↓
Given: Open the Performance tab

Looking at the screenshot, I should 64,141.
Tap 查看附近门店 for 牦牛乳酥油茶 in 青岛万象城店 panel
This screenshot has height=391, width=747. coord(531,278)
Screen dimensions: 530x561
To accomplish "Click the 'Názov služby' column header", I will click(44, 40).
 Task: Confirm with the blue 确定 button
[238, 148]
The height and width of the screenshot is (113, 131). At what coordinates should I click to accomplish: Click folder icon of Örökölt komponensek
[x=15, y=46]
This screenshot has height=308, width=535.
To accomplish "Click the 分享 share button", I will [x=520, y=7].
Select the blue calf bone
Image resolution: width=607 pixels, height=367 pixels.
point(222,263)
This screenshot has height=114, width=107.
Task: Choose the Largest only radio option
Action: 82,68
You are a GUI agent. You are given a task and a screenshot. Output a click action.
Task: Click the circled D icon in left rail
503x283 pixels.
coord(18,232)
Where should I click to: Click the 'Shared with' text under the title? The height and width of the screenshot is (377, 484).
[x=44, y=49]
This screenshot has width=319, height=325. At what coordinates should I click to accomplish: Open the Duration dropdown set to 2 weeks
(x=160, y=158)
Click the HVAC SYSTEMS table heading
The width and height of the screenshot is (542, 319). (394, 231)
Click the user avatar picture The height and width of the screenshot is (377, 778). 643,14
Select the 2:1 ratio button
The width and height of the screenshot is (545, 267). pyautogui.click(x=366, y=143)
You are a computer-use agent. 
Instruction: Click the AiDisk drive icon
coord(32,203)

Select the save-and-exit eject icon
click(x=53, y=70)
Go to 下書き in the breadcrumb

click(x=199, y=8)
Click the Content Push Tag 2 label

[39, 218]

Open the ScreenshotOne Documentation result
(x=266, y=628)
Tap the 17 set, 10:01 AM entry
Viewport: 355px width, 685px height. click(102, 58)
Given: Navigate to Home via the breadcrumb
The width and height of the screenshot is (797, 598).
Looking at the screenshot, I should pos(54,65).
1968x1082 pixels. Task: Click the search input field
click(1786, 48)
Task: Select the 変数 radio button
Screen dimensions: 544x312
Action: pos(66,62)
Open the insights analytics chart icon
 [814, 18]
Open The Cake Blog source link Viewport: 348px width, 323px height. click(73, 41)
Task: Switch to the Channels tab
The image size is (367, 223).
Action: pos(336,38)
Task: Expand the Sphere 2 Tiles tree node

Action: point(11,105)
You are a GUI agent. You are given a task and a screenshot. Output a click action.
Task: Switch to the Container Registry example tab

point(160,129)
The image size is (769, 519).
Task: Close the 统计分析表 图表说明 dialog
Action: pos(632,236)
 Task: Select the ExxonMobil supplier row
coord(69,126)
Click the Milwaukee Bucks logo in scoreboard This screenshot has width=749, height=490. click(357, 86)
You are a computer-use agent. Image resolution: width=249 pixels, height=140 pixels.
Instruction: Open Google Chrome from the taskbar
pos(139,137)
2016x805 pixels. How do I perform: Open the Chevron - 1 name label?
↑
• [HOW TO COMPLETE THIS TASK]
Transcribe only the lines from the beginning of the entries to the line with "This screenshot has height=308, width=535.", inclusive, exactly as written.

• [EXERCISE OUTPUT]
Given: Open the Performance tab

Looking at the screenshot, I should 64,141.
Tap 查看附近门店 for 牦牛乳酥油茶 in 青岛万象城店 panel
This screenshot has height=391, width=747. coord(531,278)
Screen dimensions: 530x561
To accomplish "Click the 'Názov služby' column header", I will click(44, 40).
 Task: Confirm with the blue 确定 button
[238, 148]
The height and width of the screenshot is (113, 131). At what coordinates should I click to accomplish: Click folder icon of Örökölt komponensek
[x=15, y=46]
This screenshot has height=308, width=535.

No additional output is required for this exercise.